» **ページ**
こんにちは、ジーピーオンライン(@gpol_tw)のおきぬです!
スマートフォンの普及により、Webサイトの多くがモバイル端末から閲覧される時代になりました。その流れを受けて、Web制作の現場でも「モバイルファースト(スマホファースト)」の設計思想が定着しつつあります。
最近では、パソコンでアクセスしてもスマートフォンと同じレイアウトで表示される「スマホ特化デザイン」のサイトが増加中です。当社でもこのようなデザインのご依頼が増えており、制作現場でのニーズの高まりを実感しています。
しかし、スマホ特化デザインを進める際には、制作サイズやレスポンシブ時のブレイクポイントなど、制作基準に迷うことも多いのではないでしょうか。そこで今回は、スマホ特化デザインで制作されているWebサイトを調査し、画面サイズや最新トレンドについてまとめました。

» **データ一覧**

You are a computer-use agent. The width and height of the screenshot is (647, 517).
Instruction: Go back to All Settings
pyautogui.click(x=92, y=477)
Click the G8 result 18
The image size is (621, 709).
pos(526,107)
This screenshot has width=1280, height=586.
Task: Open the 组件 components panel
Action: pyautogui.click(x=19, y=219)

» **作業指示**
**1.** スマホ特化デザインの記事から、端末を指す語を出てくる順にすべて挙げてください。ただし、複合語の一部になっているものは除きます。
**2.** スマホ特化デザインの記事を、最後の文の後から引き継いで書いてください。

» **作業の回答**
**1.** スマートフォン、モバイル端末、パソコン

**2.**
スマホ特化デザインに関心のある方や、制作で活用したいと考えている方は、ぜひ参考になさってください。
スマホ特化デザインもおまかせください!
もくじ
スマホ特化デザインとは?
スマホ特化デザインは、スマートフォンでの表示や操作性を最優先に設計されたWebサイトのデザイン手法です。
従来のレスポンシブデザインでは、PC・タブレット・スマホそれぞれに最適化したレイアウトを用意しますが、スマホ特化デザインはPCで閲覧してもスマートフォンと同じ幅・レイアウトを維持するのが特徴です。情報量を絞り、モバイル端末での操作性や視認性を最優先に設計することが基本です。
PCで表示した際に生じる左右の余白には、ナビゲーションや装飾要素を効果的に配置することで、全体のバランスを整えます。
スマホ特化デザインの呼称
- モバイルファースト
- スマホファースト
- モバイル特化(型)デザイン
- スマホ特化(型)デザイン
- 超モバイルファーストレイアウト
上記のように、スマホ特化デザインはさまざまな呼称がありますが、現在のところ明確な定義はありません。
モバイルファーストとの違い
「モバイルファースト」「スマホファースト」は、一般的にモバイル端末を優先する設計思想を指すことが多いです。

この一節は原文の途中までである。